= Work item =
Restate word for word the lines of the entries below, starting with the line that holds "[Opinion: The Long" and ending with the line that holds "Veranstaltungen (471, 2412)", and no others.

= Data supplied =
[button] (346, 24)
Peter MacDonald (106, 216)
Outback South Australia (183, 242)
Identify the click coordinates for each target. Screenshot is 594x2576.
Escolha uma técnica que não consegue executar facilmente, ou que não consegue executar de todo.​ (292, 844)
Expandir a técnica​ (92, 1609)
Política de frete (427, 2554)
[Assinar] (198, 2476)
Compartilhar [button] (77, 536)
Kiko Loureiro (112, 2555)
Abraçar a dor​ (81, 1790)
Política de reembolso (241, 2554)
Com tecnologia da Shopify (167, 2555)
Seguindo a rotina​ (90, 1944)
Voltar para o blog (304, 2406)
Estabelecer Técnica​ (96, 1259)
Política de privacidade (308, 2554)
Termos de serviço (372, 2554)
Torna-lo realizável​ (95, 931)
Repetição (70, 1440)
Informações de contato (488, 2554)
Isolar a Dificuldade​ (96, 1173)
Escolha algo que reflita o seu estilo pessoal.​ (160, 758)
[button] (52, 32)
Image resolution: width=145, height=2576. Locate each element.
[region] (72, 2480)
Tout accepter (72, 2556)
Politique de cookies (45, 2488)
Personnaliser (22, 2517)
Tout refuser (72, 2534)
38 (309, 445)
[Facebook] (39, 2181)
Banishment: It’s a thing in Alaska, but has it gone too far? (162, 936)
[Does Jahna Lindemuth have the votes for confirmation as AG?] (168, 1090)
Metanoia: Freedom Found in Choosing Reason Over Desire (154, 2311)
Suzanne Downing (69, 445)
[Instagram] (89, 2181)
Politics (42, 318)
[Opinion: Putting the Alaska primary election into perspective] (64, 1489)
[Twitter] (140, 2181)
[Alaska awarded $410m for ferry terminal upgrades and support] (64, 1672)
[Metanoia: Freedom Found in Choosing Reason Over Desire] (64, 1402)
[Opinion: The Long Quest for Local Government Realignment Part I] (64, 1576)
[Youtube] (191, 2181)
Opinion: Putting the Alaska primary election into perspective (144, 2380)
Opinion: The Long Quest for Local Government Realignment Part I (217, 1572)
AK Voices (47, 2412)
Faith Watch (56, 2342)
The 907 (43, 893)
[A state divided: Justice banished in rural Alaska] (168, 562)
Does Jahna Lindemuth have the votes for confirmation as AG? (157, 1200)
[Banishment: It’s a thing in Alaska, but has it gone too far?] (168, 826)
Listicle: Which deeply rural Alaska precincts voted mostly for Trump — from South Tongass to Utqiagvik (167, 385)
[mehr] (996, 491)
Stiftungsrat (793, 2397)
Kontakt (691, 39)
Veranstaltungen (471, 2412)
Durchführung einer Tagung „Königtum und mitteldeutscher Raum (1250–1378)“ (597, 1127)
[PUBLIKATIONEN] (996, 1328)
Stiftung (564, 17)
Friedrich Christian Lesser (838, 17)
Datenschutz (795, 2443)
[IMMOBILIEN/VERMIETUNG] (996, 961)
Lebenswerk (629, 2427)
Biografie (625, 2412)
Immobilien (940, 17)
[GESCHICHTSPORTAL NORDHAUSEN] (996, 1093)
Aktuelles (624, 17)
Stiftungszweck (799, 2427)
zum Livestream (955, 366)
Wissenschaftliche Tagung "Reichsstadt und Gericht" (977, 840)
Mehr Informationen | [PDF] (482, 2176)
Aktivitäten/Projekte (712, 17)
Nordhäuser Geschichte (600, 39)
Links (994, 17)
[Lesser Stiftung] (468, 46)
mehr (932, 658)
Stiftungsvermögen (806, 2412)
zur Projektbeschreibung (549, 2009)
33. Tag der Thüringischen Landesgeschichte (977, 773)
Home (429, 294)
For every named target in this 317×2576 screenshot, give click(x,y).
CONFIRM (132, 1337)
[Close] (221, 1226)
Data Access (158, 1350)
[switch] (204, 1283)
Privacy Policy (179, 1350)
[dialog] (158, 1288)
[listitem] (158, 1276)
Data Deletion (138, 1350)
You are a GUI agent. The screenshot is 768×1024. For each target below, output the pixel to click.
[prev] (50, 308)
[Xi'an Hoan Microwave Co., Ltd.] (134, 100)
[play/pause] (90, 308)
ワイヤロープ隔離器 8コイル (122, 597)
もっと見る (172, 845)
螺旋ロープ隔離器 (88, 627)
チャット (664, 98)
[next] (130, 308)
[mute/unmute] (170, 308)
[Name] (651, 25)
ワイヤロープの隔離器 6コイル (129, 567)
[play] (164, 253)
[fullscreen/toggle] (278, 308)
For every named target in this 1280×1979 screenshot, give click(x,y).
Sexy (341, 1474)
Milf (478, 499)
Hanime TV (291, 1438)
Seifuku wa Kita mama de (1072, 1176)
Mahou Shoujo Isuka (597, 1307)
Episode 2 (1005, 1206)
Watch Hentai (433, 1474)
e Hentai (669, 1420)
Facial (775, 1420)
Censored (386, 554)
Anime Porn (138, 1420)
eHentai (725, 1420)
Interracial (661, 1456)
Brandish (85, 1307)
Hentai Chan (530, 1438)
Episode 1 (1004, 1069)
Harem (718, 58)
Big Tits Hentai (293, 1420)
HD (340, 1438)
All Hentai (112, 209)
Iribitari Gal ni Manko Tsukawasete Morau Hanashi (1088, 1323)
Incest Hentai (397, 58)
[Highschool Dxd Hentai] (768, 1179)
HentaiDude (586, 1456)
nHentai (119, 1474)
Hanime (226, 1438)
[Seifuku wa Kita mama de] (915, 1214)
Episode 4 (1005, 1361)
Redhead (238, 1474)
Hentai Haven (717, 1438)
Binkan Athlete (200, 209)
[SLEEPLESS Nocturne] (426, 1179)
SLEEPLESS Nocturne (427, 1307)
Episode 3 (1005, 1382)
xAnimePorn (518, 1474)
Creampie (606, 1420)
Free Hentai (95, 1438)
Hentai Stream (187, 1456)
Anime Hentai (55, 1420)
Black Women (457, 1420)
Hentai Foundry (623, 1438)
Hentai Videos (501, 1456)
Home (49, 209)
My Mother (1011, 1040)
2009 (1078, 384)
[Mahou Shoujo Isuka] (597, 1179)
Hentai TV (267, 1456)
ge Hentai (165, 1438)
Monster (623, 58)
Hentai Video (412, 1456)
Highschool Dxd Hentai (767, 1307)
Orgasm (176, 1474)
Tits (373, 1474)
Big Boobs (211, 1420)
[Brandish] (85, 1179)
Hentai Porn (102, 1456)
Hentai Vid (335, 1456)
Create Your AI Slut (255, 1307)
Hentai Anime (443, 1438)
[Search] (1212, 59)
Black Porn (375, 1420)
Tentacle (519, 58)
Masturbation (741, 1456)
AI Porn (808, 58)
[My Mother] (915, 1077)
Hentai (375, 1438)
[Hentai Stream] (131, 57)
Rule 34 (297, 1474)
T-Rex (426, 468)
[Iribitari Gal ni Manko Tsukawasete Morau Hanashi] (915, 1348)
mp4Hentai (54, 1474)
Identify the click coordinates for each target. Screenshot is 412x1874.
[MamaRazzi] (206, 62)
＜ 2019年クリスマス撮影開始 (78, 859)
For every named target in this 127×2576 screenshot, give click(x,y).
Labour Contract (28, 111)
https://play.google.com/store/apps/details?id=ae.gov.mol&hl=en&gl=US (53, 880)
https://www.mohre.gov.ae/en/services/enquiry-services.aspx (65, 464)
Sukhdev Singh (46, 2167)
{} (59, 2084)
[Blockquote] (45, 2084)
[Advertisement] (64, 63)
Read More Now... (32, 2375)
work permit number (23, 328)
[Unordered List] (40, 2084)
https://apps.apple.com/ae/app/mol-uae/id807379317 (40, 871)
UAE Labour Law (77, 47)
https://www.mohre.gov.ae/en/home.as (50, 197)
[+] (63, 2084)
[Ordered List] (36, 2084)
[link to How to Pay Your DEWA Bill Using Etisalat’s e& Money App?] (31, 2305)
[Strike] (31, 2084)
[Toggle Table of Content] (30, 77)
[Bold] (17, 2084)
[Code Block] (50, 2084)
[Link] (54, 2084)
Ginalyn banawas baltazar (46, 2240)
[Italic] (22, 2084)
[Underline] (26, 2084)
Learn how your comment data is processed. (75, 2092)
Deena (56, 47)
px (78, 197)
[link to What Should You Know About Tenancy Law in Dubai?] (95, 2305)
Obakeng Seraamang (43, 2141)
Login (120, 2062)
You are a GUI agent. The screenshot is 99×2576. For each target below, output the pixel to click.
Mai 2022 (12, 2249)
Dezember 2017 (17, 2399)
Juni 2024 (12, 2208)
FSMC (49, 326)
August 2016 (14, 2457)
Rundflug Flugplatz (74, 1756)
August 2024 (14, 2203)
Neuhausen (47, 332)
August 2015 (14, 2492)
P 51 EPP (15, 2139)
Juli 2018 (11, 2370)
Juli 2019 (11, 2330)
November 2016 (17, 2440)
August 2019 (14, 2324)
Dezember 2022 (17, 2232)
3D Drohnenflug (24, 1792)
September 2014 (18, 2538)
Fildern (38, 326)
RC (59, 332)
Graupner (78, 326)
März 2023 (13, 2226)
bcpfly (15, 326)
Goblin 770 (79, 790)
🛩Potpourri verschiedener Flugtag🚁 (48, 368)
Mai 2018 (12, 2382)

= Task answer =
[Opinion: The Long Quest for Local Government Realignment Part I] (64, 1576)
[Youtube] (191, 2181)
Opinion: Putting the Alaska primary election into perspective (144, 2380)
Opinion: The Long Quest for Local Government Realignment Part I (217, 1572)
AK Voices (47, 2412)
Faith Watch (56, 2342)
The 907 (43, 893)
[A state divided: Justice banished in rural Alaska] (168, 562)
Does Jahna Lindemuth have the votes for confirmation as AG? (157, 1200)
[Banishment: It’s a thing in Alaska, but has it gone too far?] (168, 826)
Listicle: Which deeply rural Alaska precincts voted mostly for Trump — from South Tongass to Utqiagvik (167, 385)
[mehr] (996, 491)
Stiftungsrat (793, 2397)
Kontakt (691, 39)
Veranstaltungen (471, 2412)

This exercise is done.